"İçtihat Metni"
İNCELENEN KARARIN
MAHKEMESİ : İstanbul Bölge Adliye Mahkemesi 37. Hukuk Dairesi
Taraflar arasındaki 6292 sayılı Orman Köylülerinin Kalkınmalarının Desteklenmesi Ve Hazine Adına Orman Sınırları Dışına Çıkarılan Yerlerin Değerlendirilmesi İle Hazineye Ait Tarım Arazilerinin Satışı Hakkında Kanun'un (6292 sayılı Kanun) 12 nci maddesi uyarınca yapılan satış sonucu oluşan tapu kaydının yolsuz olduğu iddiasıyla açılan tapu iptali ve tescili davasından dolayı yapılan yargılama sonunda, İlk Derece Mahkemesince davanın kabulüne karar verilmiştir.
Kararın, davalı vekili tarafından istinaf edilmesi üzerine, Bölge Adliye Mahkemesince başvurunun kabulü ile İlk Derece Mahkemesi hükmünün kaldırılarak yeniden esas hakkında hüküm kurulmak suretiyle davanın reddine karar verilmiştir.

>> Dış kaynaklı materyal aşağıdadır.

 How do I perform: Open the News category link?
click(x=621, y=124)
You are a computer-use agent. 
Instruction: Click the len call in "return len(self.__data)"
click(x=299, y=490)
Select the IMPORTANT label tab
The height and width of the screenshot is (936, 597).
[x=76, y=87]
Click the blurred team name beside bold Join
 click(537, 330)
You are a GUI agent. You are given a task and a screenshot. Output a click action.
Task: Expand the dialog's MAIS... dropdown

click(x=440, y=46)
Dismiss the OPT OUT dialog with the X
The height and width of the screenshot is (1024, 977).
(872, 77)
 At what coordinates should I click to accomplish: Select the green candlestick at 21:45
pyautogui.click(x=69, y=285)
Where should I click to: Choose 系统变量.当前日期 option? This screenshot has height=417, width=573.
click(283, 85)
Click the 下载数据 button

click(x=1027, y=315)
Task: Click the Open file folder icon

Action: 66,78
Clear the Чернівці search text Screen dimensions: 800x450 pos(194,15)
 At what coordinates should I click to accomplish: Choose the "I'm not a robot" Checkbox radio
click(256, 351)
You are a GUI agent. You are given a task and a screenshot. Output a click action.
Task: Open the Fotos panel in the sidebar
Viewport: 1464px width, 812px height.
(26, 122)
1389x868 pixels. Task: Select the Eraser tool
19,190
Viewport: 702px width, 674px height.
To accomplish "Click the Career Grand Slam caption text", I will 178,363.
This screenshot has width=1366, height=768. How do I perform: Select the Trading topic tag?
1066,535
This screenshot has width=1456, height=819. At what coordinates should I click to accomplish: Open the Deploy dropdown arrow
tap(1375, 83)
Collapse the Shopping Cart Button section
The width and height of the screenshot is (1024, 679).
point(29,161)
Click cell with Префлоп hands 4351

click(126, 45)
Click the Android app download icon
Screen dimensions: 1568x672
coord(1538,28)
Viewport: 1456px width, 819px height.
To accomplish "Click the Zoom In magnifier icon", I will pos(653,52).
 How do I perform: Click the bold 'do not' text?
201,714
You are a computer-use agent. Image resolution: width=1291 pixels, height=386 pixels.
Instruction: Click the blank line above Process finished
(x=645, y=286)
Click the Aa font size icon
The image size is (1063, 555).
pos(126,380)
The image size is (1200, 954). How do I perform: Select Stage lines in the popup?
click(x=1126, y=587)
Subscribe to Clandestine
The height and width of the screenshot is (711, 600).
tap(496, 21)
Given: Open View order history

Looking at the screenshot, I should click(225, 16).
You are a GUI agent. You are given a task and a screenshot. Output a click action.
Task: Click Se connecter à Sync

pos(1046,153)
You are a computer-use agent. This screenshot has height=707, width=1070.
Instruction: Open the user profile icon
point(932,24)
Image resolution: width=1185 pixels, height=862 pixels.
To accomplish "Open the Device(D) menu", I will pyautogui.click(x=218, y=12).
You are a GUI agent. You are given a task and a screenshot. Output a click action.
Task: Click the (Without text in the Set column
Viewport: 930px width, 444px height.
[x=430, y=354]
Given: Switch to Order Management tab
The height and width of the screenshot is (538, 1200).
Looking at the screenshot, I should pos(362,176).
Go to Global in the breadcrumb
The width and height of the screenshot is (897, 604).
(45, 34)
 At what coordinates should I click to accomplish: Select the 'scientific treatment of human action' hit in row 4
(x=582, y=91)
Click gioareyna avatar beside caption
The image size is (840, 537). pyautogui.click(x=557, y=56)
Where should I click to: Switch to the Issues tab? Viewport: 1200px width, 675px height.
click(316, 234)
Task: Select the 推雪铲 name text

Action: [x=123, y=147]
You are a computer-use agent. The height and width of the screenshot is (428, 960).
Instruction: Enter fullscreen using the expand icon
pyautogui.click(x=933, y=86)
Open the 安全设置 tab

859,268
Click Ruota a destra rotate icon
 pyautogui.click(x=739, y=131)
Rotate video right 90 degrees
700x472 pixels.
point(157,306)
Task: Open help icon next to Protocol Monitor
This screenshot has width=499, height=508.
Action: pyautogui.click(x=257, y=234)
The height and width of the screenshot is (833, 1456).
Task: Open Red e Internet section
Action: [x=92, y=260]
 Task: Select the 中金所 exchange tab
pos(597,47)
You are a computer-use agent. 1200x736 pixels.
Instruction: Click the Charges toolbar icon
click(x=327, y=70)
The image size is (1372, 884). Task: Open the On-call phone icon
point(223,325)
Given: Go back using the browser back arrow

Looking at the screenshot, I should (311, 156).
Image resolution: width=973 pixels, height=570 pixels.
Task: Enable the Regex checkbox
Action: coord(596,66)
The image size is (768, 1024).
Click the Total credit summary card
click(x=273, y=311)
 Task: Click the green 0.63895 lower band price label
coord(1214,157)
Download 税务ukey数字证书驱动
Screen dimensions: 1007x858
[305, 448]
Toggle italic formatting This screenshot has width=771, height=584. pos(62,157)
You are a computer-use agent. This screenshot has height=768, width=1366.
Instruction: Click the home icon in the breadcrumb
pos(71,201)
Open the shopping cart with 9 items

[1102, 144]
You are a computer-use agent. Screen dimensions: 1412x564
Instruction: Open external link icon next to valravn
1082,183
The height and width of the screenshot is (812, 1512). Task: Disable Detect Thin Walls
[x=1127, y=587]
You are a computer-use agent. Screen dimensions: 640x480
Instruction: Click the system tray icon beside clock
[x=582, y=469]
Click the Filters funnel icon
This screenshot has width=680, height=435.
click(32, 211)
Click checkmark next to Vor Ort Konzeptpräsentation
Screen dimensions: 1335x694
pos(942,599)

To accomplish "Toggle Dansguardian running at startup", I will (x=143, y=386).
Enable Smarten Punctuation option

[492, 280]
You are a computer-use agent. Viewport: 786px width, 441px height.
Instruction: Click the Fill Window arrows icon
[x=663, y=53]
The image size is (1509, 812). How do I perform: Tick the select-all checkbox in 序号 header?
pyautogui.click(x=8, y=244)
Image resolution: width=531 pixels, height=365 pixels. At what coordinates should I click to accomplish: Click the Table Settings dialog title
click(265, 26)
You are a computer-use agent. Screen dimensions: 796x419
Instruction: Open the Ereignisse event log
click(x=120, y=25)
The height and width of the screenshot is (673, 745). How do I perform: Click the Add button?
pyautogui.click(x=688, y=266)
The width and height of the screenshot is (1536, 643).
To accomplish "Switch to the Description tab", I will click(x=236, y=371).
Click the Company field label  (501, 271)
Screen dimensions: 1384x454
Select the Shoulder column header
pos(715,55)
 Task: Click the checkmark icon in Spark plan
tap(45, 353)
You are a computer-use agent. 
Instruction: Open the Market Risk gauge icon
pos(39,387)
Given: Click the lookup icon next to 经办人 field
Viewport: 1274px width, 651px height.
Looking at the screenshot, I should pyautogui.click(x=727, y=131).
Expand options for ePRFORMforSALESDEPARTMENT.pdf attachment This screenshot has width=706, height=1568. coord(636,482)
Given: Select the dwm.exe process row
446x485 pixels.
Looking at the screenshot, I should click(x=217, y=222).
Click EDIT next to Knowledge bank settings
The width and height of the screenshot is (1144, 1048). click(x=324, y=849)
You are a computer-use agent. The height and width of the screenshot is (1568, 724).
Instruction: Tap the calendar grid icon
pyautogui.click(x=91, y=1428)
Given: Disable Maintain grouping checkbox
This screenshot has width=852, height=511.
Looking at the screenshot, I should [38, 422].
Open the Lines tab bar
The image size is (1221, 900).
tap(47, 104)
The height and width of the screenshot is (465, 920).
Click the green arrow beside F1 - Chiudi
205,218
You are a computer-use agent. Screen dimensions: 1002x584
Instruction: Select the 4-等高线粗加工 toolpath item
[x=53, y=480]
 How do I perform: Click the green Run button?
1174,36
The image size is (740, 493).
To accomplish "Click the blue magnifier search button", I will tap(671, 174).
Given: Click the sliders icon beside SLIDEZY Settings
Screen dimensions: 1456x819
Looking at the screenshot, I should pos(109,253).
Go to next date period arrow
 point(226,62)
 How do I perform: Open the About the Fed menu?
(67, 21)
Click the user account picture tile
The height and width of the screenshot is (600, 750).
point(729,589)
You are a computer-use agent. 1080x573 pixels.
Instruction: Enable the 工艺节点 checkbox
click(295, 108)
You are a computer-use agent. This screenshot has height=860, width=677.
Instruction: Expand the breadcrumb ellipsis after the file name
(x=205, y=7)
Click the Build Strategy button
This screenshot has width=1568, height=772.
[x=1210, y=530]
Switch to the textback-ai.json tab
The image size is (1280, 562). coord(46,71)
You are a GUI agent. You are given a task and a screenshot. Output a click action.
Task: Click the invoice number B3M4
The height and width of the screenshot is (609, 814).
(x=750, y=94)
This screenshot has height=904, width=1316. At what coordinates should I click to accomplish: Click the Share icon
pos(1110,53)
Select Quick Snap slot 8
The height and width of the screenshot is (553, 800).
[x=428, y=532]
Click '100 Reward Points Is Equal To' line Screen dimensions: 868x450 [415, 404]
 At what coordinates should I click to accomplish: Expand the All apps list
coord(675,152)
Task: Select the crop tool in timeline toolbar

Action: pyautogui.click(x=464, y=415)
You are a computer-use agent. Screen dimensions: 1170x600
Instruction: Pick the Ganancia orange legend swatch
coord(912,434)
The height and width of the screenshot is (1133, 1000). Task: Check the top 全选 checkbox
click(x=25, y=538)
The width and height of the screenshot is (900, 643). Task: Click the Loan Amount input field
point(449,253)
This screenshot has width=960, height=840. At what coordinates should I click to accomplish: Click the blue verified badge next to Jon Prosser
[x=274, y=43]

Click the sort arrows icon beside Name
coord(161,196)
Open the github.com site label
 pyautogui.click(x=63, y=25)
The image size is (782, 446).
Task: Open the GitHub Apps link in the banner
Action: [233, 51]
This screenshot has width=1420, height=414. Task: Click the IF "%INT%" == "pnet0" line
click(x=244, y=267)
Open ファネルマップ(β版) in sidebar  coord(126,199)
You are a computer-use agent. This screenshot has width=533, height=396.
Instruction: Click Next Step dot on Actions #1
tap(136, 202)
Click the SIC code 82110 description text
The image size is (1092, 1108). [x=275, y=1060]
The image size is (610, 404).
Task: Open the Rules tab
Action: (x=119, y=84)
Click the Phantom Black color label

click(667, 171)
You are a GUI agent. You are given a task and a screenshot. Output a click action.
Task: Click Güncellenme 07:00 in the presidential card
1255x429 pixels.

Bölge Adliye Mahkemesi kararı, davacı ... vekili tarafından temyiz edilmekle; kesinlik, süre, temyiz şartı ve diğer usul eksiklikleri yönünden yapılan ön inceleme sonucunda, temyiz dilekçelerinin kabulüne karar verildikten ve Tetkik Hâkimi tarafından hazırlanan rapor dinlendikten sonra dosyadaki belgeler incelenip gereği düşünüldü:
K A R A R
Edirne ili İpsala ilçesi Sarpdere Mahallesinde bulunan 1148 parsel sayılı 6.800,00 m2 yüzölçümündeki Hazine adına tapuda kayıtlı tarla vasıflı taşınmaz 20.07.2018 tarihinde 6292 sayılı Kanun uyarınca yapılan satış sonucunda davalı Ali Atlı adına tescil edilmiştir.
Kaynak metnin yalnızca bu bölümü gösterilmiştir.